◆ **WHAT THE EXERCISE ASKS**: When you reach the line that contains "The image size is (730, 500)." in the data below, start reproducing lines exactly, and stop after the line that contains "Viewport: 2149px width, 1554px height.".

Stored records:
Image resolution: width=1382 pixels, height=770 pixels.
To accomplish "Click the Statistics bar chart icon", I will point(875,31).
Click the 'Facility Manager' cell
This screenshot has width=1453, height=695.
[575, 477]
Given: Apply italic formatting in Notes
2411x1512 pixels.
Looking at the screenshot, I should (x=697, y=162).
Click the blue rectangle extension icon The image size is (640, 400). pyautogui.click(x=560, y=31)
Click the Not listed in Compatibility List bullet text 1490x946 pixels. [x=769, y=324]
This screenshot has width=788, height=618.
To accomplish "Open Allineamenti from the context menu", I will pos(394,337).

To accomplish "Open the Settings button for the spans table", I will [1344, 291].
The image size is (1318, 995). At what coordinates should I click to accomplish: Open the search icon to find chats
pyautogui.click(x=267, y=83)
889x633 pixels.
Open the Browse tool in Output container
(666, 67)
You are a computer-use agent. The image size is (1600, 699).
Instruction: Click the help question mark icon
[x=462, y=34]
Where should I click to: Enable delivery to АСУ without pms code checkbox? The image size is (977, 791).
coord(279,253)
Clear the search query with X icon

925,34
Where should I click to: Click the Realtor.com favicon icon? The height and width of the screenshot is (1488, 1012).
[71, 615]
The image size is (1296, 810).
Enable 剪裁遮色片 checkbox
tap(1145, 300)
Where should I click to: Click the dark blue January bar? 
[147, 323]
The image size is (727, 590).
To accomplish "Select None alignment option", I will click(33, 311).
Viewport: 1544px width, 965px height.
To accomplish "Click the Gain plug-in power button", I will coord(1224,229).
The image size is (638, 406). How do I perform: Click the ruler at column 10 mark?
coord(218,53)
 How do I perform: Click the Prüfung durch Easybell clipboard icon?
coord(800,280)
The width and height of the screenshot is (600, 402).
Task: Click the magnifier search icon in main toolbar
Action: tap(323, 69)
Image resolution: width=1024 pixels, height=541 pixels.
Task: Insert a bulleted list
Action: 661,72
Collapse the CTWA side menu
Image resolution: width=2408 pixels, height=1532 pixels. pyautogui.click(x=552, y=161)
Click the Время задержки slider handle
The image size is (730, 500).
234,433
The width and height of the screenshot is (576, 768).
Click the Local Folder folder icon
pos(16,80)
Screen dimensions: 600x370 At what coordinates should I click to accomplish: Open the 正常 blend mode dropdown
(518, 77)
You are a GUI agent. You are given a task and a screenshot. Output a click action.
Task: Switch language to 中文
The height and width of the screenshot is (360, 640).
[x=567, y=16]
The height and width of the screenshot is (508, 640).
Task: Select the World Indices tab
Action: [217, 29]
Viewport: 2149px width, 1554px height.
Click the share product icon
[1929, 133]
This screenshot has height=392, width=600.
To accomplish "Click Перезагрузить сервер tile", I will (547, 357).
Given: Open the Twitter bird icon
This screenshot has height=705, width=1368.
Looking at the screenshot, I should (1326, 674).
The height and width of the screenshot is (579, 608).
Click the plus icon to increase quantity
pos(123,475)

◆ **ANSWER BOX**:
The image size is (730, 500).
234,433
The width and height of the screenshot is (576, 768).
Click the Local Folder folder icon
pos(16,80)
Screen dimensions: 600x370 At what coordinates should I click to accomplish: Open the 正常 blend mode dropdown
(518, 77)
You are a GUI agent. You are given a task and a screenshot. Output a click action.
Task: Switch language to 中文
The height and width of the screenshot is (360, 640).
[x=567, y=16]
The height and width of the screenshot is (508, 640).
Task: Select the World Indices tab
Action: [217, 29]
Viewport: 2149px width, 1554px height.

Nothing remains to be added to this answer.